**Available records**
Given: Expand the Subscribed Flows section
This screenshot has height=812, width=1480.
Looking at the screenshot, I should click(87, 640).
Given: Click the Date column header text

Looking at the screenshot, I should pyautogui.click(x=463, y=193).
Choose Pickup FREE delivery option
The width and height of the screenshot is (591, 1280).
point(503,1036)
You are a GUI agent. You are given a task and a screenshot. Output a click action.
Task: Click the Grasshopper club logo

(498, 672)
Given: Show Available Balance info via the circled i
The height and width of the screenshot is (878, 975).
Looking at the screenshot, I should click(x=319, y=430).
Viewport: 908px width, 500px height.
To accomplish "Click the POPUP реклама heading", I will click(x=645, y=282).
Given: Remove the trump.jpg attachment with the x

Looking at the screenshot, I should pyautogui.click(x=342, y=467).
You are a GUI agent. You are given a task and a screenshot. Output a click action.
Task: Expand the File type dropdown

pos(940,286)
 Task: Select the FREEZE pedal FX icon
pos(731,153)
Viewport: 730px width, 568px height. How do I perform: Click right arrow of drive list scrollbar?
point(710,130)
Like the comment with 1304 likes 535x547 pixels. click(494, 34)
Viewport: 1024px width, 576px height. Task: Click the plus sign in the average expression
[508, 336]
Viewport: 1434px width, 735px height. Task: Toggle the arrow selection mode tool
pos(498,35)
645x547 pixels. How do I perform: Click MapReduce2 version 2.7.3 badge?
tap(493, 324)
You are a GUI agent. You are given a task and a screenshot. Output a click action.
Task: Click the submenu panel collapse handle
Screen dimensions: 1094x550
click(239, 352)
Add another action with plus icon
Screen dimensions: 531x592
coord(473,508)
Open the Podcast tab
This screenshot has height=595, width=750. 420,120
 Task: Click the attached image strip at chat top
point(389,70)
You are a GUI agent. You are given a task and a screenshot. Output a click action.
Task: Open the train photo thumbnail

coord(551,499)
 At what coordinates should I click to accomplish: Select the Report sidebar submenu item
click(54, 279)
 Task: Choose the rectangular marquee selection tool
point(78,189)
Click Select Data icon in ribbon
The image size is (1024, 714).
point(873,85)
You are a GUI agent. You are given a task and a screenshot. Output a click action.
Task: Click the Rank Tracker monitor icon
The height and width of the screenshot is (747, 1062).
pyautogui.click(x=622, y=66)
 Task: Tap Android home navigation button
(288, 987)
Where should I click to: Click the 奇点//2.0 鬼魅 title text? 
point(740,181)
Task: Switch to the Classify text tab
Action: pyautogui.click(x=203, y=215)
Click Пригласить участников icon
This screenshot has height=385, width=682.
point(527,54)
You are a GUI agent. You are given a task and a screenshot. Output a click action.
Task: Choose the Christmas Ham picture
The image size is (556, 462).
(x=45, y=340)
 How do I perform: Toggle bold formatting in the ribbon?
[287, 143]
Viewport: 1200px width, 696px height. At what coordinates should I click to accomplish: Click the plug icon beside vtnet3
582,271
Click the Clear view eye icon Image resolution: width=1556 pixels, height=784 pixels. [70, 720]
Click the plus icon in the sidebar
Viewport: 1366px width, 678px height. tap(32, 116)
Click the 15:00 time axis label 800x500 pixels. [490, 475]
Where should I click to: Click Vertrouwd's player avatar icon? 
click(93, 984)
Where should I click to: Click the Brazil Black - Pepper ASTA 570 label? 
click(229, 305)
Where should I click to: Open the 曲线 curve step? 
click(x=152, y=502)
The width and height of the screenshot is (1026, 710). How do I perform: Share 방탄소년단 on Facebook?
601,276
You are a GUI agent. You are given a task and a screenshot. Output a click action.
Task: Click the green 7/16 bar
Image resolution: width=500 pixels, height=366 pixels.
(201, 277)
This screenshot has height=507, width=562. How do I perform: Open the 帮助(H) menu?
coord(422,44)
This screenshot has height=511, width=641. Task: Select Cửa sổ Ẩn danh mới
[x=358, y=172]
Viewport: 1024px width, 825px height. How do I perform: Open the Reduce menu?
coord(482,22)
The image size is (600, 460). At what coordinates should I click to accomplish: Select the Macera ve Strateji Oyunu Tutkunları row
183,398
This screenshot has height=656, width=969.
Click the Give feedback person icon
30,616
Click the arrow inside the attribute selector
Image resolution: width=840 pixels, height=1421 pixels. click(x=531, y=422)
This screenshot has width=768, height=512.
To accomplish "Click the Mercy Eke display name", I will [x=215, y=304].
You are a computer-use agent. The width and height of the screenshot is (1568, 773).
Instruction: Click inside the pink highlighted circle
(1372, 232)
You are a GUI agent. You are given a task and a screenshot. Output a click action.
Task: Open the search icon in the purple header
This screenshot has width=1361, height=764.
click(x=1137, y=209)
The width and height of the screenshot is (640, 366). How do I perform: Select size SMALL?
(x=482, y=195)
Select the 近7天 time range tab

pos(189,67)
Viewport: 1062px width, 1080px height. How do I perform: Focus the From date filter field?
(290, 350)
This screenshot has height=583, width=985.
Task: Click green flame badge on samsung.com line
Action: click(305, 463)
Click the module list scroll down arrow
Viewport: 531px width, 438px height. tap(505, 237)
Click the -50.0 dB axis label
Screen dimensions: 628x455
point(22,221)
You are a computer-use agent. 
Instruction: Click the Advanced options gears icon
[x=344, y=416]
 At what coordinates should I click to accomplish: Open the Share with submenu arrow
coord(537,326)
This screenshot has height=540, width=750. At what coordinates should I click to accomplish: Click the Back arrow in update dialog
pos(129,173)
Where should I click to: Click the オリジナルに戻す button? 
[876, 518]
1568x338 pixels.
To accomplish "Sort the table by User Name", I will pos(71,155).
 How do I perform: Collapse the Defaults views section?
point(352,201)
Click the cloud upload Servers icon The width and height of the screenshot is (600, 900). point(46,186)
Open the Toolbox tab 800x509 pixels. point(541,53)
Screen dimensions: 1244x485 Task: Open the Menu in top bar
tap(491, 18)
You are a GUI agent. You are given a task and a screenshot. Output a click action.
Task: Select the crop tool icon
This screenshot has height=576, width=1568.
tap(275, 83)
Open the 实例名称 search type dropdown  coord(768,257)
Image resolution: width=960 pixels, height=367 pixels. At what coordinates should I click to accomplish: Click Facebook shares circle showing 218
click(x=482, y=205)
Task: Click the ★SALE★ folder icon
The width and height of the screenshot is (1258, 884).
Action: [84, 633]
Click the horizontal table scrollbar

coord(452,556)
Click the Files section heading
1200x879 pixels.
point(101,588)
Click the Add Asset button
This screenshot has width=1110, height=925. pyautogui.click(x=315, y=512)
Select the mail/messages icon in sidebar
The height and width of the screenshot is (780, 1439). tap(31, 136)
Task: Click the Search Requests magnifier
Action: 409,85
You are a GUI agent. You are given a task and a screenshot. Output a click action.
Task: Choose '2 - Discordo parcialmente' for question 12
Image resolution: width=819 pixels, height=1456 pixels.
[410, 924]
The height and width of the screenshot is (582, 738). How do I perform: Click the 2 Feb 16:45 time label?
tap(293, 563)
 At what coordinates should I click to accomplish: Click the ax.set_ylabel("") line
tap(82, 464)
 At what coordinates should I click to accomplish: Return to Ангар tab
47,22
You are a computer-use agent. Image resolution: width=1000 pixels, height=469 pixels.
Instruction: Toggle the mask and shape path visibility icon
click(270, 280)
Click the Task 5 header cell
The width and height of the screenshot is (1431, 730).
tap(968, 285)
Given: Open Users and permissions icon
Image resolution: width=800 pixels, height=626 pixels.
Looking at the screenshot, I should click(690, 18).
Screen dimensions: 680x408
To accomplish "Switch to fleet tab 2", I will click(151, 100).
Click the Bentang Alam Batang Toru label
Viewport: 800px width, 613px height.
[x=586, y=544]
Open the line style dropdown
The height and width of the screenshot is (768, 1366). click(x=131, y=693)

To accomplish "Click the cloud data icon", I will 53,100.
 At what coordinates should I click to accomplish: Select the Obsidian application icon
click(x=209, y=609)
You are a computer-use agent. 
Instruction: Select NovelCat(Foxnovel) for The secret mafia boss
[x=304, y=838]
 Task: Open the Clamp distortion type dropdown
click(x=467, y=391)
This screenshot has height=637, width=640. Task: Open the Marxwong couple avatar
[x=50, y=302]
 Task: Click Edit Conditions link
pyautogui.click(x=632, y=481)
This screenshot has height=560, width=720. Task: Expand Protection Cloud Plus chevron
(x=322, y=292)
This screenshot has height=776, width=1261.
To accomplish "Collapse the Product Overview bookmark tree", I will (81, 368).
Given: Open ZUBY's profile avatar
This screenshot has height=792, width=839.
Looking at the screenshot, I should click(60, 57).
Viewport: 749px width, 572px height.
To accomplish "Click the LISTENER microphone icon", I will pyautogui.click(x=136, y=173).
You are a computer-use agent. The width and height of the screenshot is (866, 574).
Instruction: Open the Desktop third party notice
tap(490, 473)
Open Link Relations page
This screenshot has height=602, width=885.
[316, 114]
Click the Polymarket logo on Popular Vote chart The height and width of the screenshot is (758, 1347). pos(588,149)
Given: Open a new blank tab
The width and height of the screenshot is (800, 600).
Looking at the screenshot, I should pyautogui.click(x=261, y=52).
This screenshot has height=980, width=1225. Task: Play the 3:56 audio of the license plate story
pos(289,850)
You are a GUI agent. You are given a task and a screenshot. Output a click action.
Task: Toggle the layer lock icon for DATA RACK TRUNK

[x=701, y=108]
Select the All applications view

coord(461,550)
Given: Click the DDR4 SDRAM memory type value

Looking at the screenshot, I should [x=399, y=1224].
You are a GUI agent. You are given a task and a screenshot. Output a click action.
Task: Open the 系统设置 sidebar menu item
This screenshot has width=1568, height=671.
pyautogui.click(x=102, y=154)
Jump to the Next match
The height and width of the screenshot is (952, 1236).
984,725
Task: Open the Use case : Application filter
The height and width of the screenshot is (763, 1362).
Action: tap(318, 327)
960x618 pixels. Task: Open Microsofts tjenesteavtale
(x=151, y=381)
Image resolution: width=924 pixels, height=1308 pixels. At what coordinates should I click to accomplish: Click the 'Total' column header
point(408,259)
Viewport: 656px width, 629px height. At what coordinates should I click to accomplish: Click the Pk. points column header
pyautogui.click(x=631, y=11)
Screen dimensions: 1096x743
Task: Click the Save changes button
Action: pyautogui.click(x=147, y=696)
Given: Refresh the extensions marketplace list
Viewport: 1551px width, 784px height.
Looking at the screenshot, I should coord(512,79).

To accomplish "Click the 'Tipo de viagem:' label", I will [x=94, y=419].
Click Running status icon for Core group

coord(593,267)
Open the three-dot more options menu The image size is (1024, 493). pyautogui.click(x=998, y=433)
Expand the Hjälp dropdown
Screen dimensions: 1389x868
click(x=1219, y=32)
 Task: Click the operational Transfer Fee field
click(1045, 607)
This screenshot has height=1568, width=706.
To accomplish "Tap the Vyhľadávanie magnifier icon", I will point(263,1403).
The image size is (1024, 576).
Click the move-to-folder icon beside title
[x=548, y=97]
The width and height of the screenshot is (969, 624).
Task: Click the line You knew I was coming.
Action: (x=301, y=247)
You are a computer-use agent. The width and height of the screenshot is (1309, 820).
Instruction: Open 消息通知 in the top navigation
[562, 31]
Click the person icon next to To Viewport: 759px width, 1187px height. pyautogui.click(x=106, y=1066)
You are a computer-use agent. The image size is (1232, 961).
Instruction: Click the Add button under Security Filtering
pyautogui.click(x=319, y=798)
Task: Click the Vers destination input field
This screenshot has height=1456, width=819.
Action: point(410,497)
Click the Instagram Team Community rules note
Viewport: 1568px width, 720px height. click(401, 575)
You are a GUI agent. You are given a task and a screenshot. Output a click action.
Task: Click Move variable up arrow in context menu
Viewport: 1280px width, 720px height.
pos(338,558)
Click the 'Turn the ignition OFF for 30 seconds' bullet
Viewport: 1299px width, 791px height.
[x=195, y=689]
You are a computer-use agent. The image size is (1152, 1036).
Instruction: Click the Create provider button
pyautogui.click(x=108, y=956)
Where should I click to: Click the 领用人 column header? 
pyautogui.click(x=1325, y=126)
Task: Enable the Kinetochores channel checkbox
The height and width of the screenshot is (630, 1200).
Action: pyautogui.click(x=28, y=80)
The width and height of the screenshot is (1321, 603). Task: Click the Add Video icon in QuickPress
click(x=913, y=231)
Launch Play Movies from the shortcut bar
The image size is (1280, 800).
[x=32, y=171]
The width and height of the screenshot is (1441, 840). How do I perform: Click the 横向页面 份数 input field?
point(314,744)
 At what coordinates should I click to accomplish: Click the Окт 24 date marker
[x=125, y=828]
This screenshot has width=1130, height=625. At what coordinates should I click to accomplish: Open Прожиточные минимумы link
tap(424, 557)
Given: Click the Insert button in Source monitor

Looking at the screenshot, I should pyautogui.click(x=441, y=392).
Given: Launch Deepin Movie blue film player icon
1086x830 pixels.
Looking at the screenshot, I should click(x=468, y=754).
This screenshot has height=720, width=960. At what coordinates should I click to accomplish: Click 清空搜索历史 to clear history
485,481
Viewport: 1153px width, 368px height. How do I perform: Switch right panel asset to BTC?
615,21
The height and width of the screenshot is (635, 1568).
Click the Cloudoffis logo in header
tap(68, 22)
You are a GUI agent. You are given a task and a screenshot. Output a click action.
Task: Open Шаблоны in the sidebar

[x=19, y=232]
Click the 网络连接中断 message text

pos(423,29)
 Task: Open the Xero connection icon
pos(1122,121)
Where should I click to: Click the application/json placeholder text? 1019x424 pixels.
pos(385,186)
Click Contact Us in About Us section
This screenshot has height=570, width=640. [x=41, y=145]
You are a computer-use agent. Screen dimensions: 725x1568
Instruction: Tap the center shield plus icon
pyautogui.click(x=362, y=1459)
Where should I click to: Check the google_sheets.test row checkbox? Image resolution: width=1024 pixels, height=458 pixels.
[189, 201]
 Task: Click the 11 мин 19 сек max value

**Task directions**
From the records above, retype only the lines starting at the line that contains "Instruction: Select NovelCat(Foxnovel)" and ending at the line that contains "Task: Open the 系统设置 sidebar menu item", both included.

**Exercise answer**
Instruction: Select NovelCat(Foxnovel) for The secret mafia boss
[x=304, y=838]
 Task: Open the Clamp distortion type dropdown
click(x=467, y=391)
This screenshot has height=637, width=640. Task: Open the Marxwong couple avatar
[x=50, y=302]
 Task: Click Edit Conditions link
pyautogui.click(x=632, y=481)
This screenshot has height=560, width=720. Task: Expand Protection Cloud Plus chevron
(x=322, y=292)
This screenshot has height=776, width=1261.
To accomplish "Collapse the Product Overview bookmark tree", I will (81, 368).
Given: Open ZUBY's profile avatar
This screenshot has height=792, width=839.
Looking at the screenshot, I should click(60, 57).
Viewport: 749px width, 572px height.
To accomplish "Click the LISTENER microphone icon", I will pyautogui.click(x=136, y=173).
You are a computer-use agent. The width and height of the screenshot is (866, 574).
Instruction: Open the Desktop third party notice
tap(490, 473)
Open Link Relations page
This screenshot has height=602, width=885.
[316, 114]
Click the Polymarket logo on Popular Vote chart The height and width of the screenshot is (758, 1347). pos(588,149)
Given: Open a new blank tab
The width and height of the screenshot is (800, 600).
Looking at the screenshot, I should pyautogui.click(x=261, y=52).
This screenshot has height=980, width=1225. Task: Play the 3:56 audio of the license plate story
pos(289,850)
You are a GUI agent. You are given a task and a screenshot. Output a click action.
Task: Toggle the layer lock icon for DATA RACK TRUNK

[x=701, y=108]
Select the All applications view

coord(461,550)
Given: Click the DDR4 SDRAM memory type value

Looking at the screenshot, I should [x=399, y=1224].
You are a GUI agent. You are given a task and a screenshot. Output a click action.
Task: Open the 系统设置 sidebar menu item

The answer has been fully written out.